Furthermore, former PAP lead candidate in Aljunied GRC George Yeo recently revealed that he has been informed by a “pollster friend” that his team’s chances in Aljunied were slim before campaigning, and add to that the flood of apologies that came in mid-way during the hustings, it would have been clear that the PAP had seriously lost touch with the ground in 2011. Jumping in now with big guns blazing would be grave folly, as it would imply that it is once again ignoring the grassroots approach.

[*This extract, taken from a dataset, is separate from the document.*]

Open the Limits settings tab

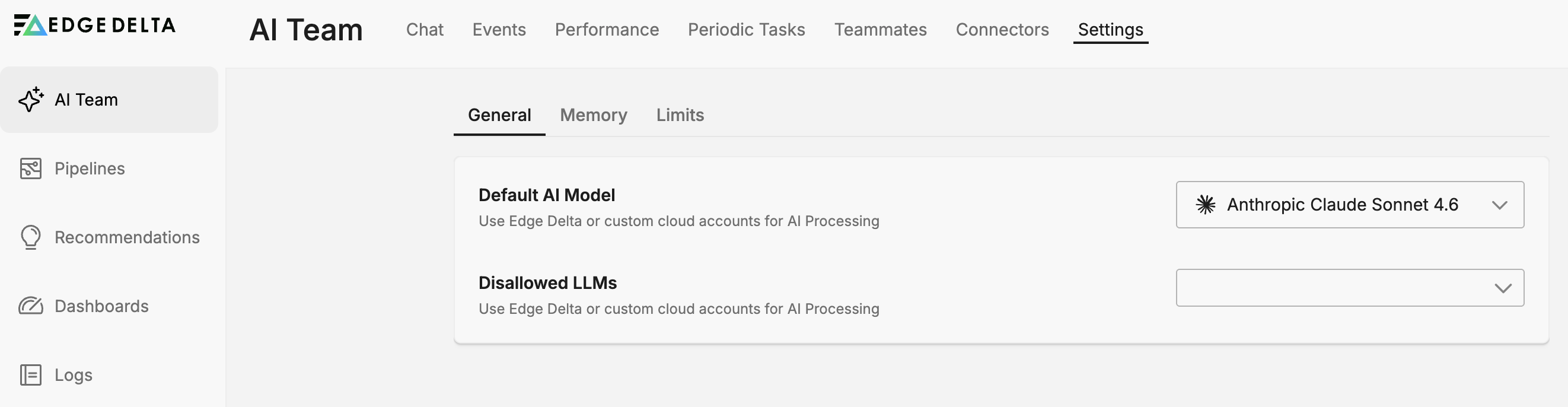(x=679, y=115)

Hence, it is not so surprising to hear the following statement from Defence Minister and PAP’s organising secretary, Dr Ng Eng Hen, about the PAP’s “strategy” in Aljunied GRC:
“We will fight for each vote and we will put in candidates that we feel can be a better team to take care of the municipal issues. But the realpolitik is if we feel we don’t have that support, we’ll have to make our own calculations.”

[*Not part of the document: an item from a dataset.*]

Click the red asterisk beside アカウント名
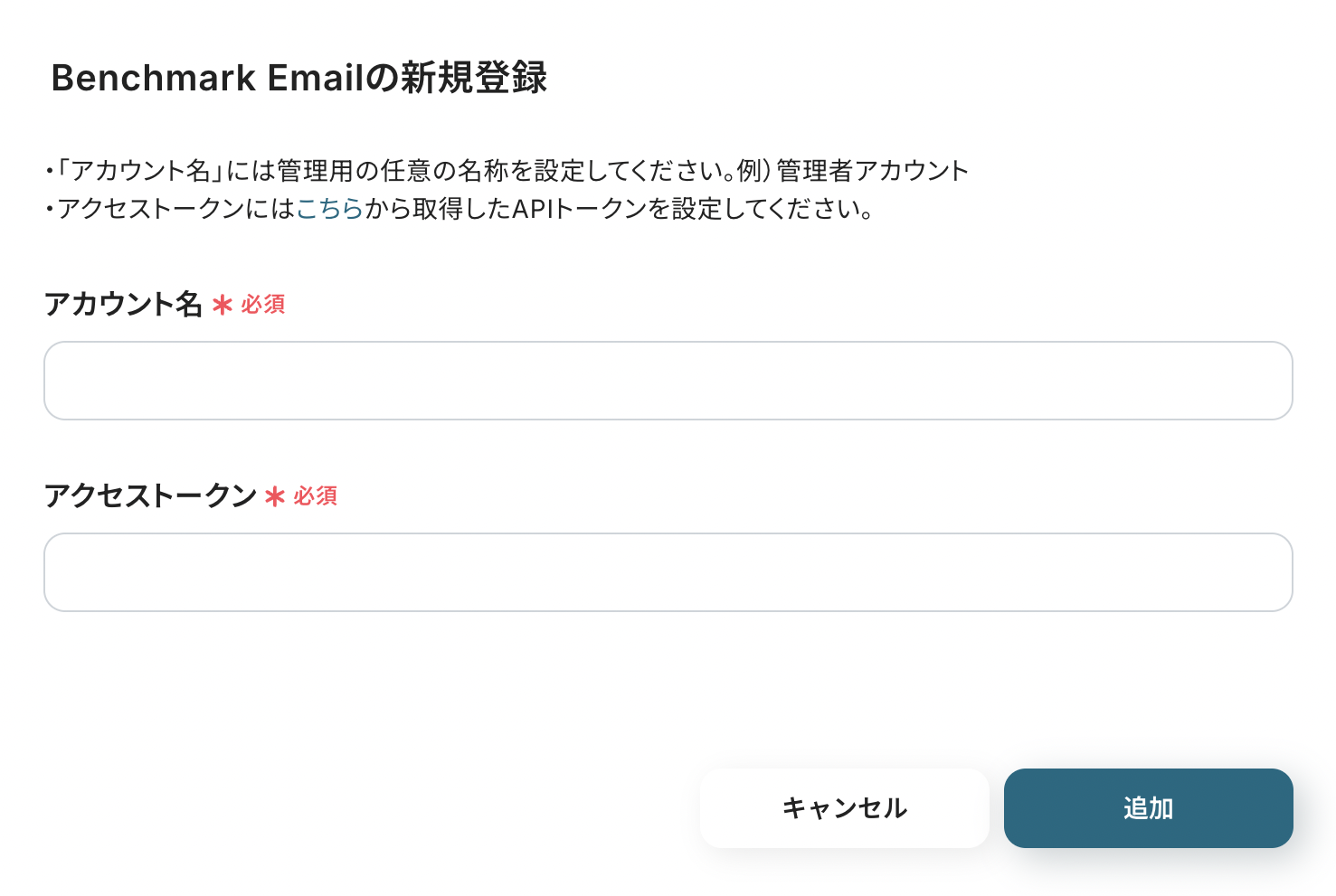 pos(223,306)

It is more surprising, however, to hear this statement from him as well:
“Why would we want to field somebody that we know has a higher chance of being rejected and deprive ourselves of an office-holder? Suppose you put five ministers in (Aljunied). Does that serve the purpose? Is it fair to other constituencies who have shown us greater support?”
No one in their right mind would expect the PAP to field even one Minister or “Ministerial caliber” candidate in Aljunied. Calling it a Catch-22 situation should not even be considered – the PAP ha so far not demonstrated the capacity to wrest Aljunied back from WP using strength of candidate alone. The two humiliating losses in the Hougang and Punggol-East by-elections, when all the traditional cards were in their favour, should have pointed that out rather painfully.
However, Mr Ng would now say that an obvious loss, or at least a very high chance of a loss, would mean that the PAP would be “deprived” of an office-holder, potential or otherwise, which presumably would be “unfair” to the PAP’s supporters in other wards.
It would seem that the PAP has not learned a thing about humility in politics.
First, it still continues to assume that the party alone holds the right to decide if a candidate should be a Minister or a municipal caretaker. And when it does decide that someone is, will it then choose to one again parachute the candidate into a “safe” ward to secure the seat for said high-caliber individual? Are the votes and views of citizens even necessary in this matter?
Second, it continues to perpetuate the position that those who vote for the PAP will have the best candidates. And Mr Ng seems to have done nothing more here than parrot the lines of his boss, Prime Minister Lee Hsien Loong, when he revealed at a recent conference: “And if we take the view that if you voted against me, I shall help you first, because that shows my largeness of spirit, then I think we will go extinct as a Government.”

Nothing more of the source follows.